Task: Update the LogMeIn forum thread, starting with "Ginny, register an" and going on through "me! ha ha ha!", so that "account" becomes "profile" and the rest of the passage stays as it is.

Source text:
# I goofed on Logmein!



## GinnyB (Dec 19, 2009)

I downloaded Logmein this a.m. and I didn't realize it was supposed to be d/l'ed on the Mac you want to log into - not on the iPad. I have it on the iPad. I'm sure there's a fix for this blunder!


----------



## arshield (Nov 17, 2008)

you need it on both.  It is the software on each that allows you to communicate securely.


----------



## GinnyB (Dec 19, 2009)

I have to buy it twice


----------



## Chad Winters (Oct 28, 2008)

I use LogMeIn free on the mac and you have to buy the app for the ipad. Its on sale for 19.99 now. Its so worth it if youre like me and rarely use the mac anymore. My macbook is a server for my ipad now


----------



## kay_dee (May 24, 2009)

Ginny, register an account on your Mac (it's free) and use your same log in info for the app. You don't have to purchase it again but you need logmein on both for it to work.


----------



## GinnyB (Dec 19, 2009)

Ok, I figured it out while on hold for support. I had my iPad here, used my iMac to go to Logmein, downloaded free, signed up for an account, and voila! I was able to use my iPad to connect.

Is this cool or what! I can now carry my 27" iMac with me! ha ha ha!

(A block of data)
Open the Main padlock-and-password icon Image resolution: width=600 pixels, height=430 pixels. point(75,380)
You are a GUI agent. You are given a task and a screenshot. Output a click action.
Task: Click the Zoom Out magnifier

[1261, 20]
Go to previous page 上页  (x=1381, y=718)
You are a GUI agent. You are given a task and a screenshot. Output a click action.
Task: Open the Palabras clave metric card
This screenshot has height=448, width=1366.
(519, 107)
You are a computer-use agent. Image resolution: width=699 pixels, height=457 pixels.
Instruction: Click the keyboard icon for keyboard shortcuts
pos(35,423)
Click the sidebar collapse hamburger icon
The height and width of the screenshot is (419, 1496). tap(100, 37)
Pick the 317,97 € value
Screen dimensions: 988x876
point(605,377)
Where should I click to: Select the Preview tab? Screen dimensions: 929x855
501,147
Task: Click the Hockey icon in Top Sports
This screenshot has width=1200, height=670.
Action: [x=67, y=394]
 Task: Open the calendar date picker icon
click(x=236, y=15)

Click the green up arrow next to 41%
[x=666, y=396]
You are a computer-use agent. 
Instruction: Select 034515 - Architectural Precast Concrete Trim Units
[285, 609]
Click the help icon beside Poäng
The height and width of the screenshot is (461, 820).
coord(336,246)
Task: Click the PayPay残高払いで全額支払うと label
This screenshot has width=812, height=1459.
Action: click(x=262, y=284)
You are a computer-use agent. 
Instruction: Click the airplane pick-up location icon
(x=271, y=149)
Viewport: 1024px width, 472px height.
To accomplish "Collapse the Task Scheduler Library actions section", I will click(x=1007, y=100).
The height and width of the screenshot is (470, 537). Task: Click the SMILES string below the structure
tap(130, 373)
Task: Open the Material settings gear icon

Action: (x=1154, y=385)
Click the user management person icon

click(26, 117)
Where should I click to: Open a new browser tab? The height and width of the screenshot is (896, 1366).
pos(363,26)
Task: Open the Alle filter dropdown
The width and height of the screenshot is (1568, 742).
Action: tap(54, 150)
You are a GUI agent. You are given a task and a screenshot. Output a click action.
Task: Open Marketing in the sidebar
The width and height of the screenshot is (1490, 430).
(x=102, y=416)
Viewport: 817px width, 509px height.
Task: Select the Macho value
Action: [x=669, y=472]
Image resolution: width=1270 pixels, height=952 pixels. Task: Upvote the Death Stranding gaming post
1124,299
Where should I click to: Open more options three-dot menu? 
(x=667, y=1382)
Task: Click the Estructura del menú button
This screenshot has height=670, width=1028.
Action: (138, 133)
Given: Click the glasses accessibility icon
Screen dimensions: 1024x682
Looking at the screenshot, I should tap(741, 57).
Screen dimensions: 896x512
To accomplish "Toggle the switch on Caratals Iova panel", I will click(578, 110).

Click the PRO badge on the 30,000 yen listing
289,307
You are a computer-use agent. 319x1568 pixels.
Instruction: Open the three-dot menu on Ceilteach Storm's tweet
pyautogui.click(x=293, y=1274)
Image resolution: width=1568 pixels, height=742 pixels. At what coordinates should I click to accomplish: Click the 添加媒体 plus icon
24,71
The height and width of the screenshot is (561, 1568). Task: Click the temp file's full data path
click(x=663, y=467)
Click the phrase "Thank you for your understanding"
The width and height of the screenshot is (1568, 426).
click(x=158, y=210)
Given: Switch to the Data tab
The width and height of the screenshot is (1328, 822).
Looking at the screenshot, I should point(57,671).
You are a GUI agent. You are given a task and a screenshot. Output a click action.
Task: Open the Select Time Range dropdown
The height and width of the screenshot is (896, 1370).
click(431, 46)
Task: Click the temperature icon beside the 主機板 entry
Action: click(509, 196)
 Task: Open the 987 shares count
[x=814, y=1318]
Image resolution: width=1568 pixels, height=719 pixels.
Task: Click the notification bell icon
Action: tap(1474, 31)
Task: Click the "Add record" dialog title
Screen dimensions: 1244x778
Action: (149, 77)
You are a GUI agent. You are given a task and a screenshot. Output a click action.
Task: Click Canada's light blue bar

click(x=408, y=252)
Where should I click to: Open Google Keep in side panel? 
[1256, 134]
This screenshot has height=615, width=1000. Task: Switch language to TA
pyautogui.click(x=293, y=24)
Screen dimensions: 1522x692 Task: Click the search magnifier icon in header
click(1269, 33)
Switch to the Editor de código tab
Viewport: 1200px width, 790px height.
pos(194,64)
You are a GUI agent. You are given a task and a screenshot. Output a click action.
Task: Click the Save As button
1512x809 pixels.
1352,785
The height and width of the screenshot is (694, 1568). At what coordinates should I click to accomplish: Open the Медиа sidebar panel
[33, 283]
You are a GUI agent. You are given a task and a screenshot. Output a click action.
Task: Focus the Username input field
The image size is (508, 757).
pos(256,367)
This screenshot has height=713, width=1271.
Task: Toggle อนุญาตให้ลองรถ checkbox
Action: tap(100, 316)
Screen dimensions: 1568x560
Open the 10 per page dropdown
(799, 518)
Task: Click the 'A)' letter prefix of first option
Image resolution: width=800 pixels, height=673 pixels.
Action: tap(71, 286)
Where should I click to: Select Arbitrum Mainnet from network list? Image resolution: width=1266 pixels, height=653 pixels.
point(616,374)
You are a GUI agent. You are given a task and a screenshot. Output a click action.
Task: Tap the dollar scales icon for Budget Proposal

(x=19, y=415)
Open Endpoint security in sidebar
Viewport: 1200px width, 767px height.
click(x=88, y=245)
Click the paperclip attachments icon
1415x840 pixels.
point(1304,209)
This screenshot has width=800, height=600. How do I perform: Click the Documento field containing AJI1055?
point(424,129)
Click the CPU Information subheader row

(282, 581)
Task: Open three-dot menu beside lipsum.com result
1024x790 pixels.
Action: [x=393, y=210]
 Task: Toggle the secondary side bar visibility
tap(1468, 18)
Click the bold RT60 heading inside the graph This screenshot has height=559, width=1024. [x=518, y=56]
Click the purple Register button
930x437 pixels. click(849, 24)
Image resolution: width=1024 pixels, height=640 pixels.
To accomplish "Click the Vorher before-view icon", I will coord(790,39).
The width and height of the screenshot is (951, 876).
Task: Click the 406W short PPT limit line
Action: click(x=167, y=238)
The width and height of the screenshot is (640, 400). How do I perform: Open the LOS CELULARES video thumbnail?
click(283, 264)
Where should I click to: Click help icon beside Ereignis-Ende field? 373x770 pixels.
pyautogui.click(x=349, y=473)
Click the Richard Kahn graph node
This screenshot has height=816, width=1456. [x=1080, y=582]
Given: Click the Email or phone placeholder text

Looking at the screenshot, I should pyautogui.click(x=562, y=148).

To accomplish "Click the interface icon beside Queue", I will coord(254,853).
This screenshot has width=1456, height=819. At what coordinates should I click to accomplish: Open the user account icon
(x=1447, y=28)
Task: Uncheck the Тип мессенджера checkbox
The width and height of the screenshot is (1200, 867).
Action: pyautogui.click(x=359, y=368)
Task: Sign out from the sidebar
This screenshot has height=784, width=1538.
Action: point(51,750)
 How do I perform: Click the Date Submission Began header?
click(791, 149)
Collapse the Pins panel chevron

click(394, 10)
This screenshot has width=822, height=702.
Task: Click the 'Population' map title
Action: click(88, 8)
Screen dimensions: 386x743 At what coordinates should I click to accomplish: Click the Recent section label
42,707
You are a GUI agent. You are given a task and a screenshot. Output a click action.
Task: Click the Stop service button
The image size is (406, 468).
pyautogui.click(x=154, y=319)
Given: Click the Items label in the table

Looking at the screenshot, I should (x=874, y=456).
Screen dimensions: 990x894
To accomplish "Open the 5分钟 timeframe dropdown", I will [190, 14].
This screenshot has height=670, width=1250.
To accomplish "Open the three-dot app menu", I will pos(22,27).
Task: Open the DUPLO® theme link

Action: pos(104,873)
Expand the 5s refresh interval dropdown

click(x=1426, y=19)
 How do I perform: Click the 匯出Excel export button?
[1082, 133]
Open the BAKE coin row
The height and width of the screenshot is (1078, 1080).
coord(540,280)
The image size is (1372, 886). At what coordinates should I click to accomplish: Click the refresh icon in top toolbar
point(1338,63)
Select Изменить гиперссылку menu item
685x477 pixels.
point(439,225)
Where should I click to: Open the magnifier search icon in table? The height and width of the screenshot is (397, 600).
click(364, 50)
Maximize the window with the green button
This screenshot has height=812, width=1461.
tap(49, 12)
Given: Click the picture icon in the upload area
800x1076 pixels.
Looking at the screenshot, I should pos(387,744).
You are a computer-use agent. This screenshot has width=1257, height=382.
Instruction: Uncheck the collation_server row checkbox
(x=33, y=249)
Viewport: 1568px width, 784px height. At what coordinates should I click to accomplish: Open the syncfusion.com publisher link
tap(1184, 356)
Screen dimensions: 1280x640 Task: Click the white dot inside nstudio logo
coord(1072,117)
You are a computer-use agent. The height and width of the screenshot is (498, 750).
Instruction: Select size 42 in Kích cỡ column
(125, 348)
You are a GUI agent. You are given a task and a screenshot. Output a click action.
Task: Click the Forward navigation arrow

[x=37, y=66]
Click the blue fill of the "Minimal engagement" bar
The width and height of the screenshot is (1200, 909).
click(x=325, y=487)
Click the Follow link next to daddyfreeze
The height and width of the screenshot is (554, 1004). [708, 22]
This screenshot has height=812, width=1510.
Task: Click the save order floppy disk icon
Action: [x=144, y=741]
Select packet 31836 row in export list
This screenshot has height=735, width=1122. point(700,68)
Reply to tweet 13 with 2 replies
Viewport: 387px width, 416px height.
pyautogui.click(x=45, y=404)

Completed task:
Ginny, register an profile on your Mac (it's free) and use your same log in info for the app. You don't have to purchase it again but you need logmein on both for it to work.


----------



## GinnyB (Dec 19, 2009)

Ok, I figured it out while on hold for support. I had my iPad here, used my iMac to go to Logmein, downloaded free, signed up for an profile, and voila! I was able to use my iPad to connect.

Is this cool or what! I can now carry my 27" iMac with me! ha ha ha!